Hommes et femmes, dans un esprit de dignité et d’équité, devraient pouvoir se défaire des injonctions familiales, groupales, qui malheureusement légitiment un autre fléau du continent : la corruption (cette solidarité néfaste qui permet à l’individu de piocher dans les fonds publics pour les restituer aux siens)[9]. Elle participe malheureusement de la pauvreté dans un pays en proie aux conflits de tous ordres. Un des impacts immédiats de ces conflits, c’est que la jeunesse malienne s’ennuie. Et on sait tous qu’un peuple peut périr d’ennui. Même si le Mali se veut démocratique (promotion des droits et libertés), il enferme ses citoyens dans une spirale d’échec.
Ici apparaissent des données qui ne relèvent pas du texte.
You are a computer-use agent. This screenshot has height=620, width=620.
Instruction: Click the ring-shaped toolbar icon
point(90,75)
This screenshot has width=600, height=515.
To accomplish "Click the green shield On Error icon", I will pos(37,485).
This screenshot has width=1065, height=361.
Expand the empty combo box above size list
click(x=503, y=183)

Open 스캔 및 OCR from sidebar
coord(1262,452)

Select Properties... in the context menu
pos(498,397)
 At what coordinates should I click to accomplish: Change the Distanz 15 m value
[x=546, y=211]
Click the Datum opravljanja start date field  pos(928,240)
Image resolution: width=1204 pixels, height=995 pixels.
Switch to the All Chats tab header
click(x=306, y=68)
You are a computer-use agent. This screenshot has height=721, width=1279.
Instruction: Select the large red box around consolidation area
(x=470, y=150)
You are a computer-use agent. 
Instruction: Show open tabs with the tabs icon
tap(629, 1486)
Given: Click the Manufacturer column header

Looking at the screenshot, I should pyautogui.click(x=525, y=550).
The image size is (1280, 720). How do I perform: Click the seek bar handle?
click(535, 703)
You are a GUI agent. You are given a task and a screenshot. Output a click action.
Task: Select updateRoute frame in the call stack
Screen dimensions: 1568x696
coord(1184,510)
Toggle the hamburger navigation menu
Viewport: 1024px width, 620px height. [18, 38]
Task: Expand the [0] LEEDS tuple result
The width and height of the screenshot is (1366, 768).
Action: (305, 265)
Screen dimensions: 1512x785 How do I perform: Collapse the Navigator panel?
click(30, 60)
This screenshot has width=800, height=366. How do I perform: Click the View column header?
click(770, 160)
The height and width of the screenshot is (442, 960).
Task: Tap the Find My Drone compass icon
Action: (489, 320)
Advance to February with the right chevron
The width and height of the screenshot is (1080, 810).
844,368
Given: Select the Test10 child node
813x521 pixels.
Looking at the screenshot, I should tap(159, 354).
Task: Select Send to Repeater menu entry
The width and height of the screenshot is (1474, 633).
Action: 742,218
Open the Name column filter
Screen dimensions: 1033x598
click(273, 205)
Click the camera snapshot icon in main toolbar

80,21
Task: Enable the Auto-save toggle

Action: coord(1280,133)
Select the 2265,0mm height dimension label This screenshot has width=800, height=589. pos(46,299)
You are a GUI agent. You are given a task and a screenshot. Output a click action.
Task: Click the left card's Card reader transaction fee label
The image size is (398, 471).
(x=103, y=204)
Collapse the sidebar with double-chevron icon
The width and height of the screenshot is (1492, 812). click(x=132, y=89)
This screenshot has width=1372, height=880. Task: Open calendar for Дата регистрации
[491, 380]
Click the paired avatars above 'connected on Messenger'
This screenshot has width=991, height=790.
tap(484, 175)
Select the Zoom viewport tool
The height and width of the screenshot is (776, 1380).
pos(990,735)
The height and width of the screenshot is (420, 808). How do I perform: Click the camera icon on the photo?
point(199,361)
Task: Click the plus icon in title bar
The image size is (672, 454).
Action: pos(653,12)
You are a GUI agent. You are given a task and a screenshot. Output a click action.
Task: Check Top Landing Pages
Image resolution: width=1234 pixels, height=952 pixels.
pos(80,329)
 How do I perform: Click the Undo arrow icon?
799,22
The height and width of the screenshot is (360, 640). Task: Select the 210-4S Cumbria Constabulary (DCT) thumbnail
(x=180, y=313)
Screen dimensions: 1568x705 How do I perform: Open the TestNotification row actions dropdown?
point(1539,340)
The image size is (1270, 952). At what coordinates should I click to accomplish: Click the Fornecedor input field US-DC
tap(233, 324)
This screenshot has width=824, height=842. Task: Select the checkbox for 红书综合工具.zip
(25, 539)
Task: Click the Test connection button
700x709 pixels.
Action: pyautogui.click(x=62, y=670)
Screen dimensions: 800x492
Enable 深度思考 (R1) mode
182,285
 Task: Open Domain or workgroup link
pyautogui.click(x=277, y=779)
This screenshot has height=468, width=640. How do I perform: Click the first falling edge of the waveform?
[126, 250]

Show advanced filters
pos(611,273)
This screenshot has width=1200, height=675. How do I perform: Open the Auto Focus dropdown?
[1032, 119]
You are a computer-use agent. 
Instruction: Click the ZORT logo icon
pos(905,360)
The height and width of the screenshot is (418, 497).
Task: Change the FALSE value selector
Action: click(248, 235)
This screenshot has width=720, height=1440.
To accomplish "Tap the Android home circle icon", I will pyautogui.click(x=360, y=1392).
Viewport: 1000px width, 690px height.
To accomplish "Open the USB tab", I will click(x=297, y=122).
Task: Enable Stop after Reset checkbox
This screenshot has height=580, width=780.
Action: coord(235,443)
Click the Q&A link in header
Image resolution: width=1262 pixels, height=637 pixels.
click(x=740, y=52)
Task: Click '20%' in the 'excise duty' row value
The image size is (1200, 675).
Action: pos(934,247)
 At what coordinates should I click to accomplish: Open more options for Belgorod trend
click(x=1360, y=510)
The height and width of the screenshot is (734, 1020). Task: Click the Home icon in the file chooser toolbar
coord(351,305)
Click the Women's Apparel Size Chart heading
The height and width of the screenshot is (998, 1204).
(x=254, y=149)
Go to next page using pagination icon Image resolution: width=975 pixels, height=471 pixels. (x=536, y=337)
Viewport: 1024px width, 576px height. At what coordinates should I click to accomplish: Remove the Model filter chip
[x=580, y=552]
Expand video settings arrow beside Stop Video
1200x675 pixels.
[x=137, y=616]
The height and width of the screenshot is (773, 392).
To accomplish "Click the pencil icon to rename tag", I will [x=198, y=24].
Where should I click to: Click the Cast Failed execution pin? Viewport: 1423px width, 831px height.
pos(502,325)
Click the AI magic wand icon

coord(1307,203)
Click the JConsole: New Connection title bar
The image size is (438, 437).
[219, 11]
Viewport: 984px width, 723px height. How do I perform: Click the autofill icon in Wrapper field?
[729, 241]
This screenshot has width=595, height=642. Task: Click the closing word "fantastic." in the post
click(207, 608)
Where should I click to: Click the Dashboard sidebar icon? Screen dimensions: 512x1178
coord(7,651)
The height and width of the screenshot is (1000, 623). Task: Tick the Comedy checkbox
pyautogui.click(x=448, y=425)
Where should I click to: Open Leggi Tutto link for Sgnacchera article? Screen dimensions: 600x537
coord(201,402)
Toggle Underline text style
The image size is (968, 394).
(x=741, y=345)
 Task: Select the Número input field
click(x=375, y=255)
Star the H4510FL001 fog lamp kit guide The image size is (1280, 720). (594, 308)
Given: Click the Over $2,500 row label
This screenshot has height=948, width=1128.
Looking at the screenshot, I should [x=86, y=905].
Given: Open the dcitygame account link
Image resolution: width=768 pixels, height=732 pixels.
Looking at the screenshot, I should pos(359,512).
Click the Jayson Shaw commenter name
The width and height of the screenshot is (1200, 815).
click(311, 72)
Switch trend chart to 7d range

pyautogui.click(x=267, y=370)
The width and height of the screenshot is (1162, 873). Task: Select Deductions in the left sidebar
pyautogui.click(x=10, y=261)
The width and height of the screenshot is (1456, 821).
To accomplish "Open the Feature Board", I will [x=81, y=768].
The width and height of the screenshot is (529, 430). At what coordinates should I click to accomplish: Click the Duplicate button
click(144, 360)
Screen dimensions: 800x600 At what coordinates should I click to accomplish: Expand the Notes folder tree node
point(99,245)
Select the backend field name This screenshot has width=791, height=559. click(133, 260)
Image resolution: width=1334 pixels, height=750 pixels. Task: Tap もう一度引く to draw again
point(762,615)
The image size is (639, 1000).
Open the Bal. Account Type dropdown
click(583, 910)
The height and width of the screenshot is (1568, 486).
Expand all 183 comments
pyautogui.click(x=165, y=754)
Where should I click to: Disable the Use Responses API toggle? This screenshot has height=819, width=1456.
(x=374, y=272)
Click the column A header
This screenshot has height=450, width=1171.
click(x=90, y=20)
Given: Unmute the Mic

Pourtant, le Mali a eu sa grandeur, comme l’exprime Amin Maalouf : « […] les habitants de Gao possédaient tant d’or que le plus médiocre tissu d’Europe ou de Berbérie pouvait s’y vendre quinze vingt fois sa valeur. En revanche, la viande, le pain, le riz et les courges se trouvaient en si grande abondance qu’on pouvait les obtenir au plus vil prix. »[10]. Il est inconcevable de constater qu’au 16eme siècle à Gao les populations vivaient dans une certaine abondance et que ce n’est pas le cas aujourd’hui dans la même ville, qui dépend des aides des organisations non gouvernementales.

Après ce diagnostic, je suis donc tenté de dire que la pauvreté est une question d’action publique de laquelle doivent naitre des reformes politiques. Par conséquent, il est urgent pour le Mali d’avoir un dirigeant jeune qui vit « pour » [11] la politique et non « de » la politique ; c’est-à-dire un homme d’État qui ne cherche pas à plumer les populations, mais qui œuvre pour l’intérêt général du Mali. Un homme d’État jeune, qui changera le Mali, un pays où les enfants auront le sourire, où les citoyens peuvent dormir tranquilles, où de chaque acte posé renaitra un bout du Mali. Le Mali à renaître viendra d’un jeune chef d’État qui ose.